Lalith Kaluperuma

Personal information
- Full name: Lalith Wasantha Silva Kaluperuma
- Born: 25 June 1949 (age 77) Colombo, Sri Lanka
- Batting: Right-handed
- Bowling: Right-arm off break
- Relations: Sanath Kaluperuma (brother)

International information
- National side: Sri Lanka (1975–1982);
- Test debut (cap 6): 17 February 1982 v England
- Last Test: 14 March 1982 v Pakistan
- ODI debut (cap 4): 7 June 1975 v West Indies
- Last ODI: 13 February 1982 v England

Career statistics
| Competition | Test | ODI | FC |
| Matches | 2 | 4 | 57 |
| Runs scored | 12 | 33 | 1,023 |
| Batting average | 4.00 | – | 17.33 |
| 100s/50s | 0/0 | 0/0 | 0/3 |
| Top score | 11* | 14* | 96 |
| Balls bowled | 162 | 208 | 9,372 |
| Wickets | 0 | 2 | 129 |
| Bowling average | – | 68.50 | 30.47 |
| 5 wickets in innings | – | 0 | 7 |
| 10 wickets in match | – | 0 | 1 |
| Best bowling | – | 1/35 | 8/43 |
| Catches/stumpings | 2/– | 0/– | 48/– |
- Source: Cricinfo, 22 July 2014

= Lalith Kaluperuma =

Sri Lankan cricketer

Lalith Wasantha Silva Kaluperuma (born 25 June 1949) is a former Sri Lankan international cricketer, who played first-class cricket from 1970 to 1983. He played in Sri Lanka's first Test team in 1982.

==Cricket career==
Kaluperuma was educated at Kalutara Vidyalaya and Nalanda College, Colombo. He played for Bloomfield in Sri Lankan domestic cricket. An off-spin bowler, useful lower-order batsman and fine fieldsman in the gully, he was a regular member of the Sri Lankan team throughout the 1970s. When Sri Lanka toured Pakistan in 1973-74 he took 8 for 50 in the first innings of the match against the North West Frontier Province Governor's XI. In the Gopalan Trophy match in 1975-76 he took 2 for 36 and 8 for 43 to give Sri Lanka victory by 22 runs.
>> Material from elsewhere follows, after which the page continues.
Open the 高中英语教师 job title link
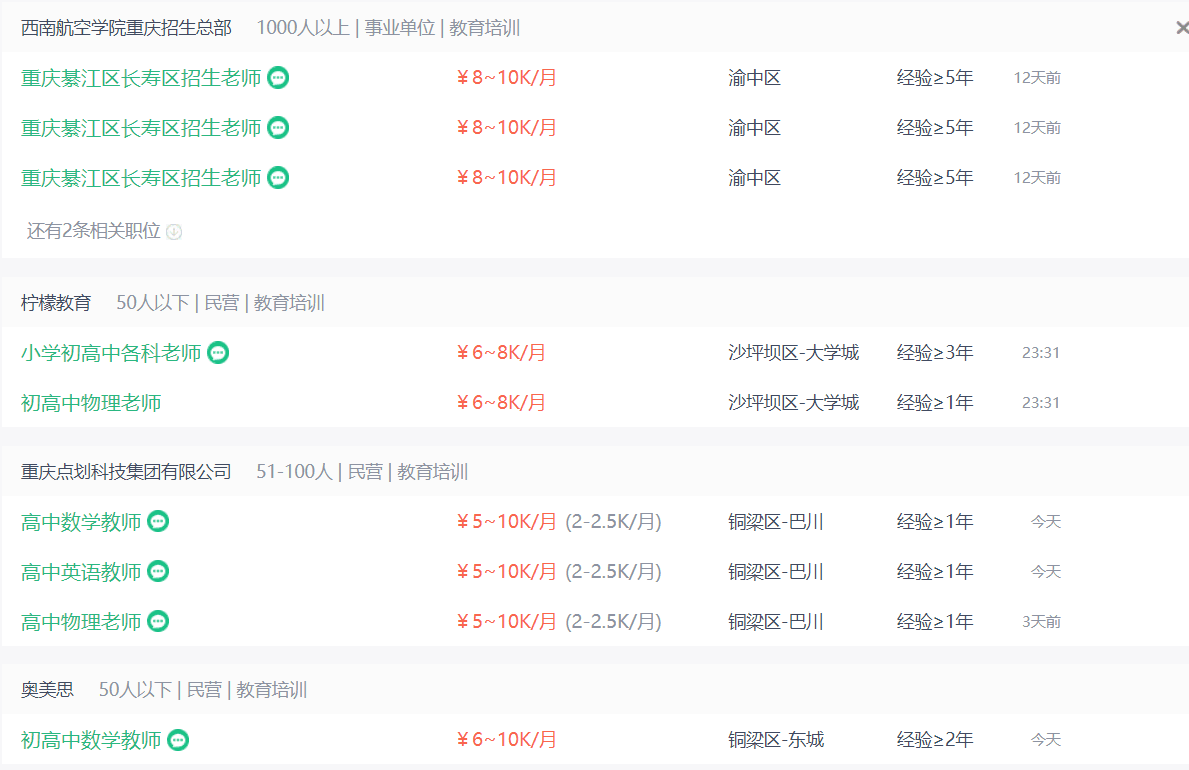The height and width of the screenshot is (770, 1189). (81, 572)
Kaluperuma played in the first World Cup in 1975, and also toured India in 1975-76 and England in 1981 with the Sri Lankan team. When Pakistan played two unofficial Tests in Sri Lanka in 1975-76 he played a significant role in Sri Lanka's victory in the first match, scoring 96 and 50 not out, and taking three wickets in the second innings. He took eight wickets in the match when the Australians played Sri Lanka in a four-day match in 1981. A few days earlier, in a 45-over match, he had taken 4 for 35 when Sri Lanka beat Australia for the first time.
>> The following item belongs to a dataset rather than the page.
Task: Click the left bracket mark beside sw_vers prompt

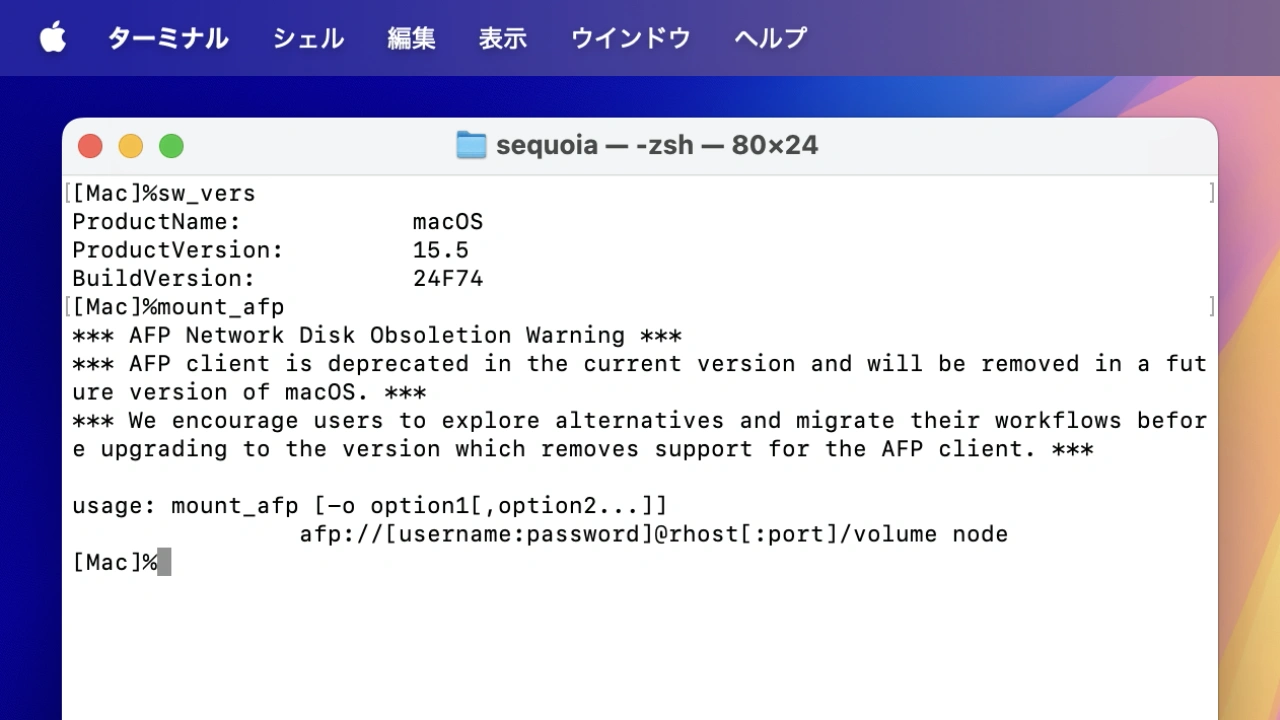Action: [67, 193]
Kaluperuma played in Sri Lanka's inaugural Test against England at Colombo in 1981–82. However, he bowled 21 wicketless overs, followed by six wicketless overs in the next Test. It appeared that the captain, Duleep Mendis, had little faith in him, and he never returned to international cricket. Shortly afterwards, he joined an unofficial Sri Lankan tour of South Africa in 1982–83, which led to a ban from international cricket and cricket in Sri Lanka. In the first of the two unofficial Tests he took 5 for 123 in South Africa's only innings, which were the Sri Lankan team's best figures of the tour.

==Later career==
In 2003, Kaluperuma joined the board of national selectors in Sri Lanka, and two years later he was made chairman of the board.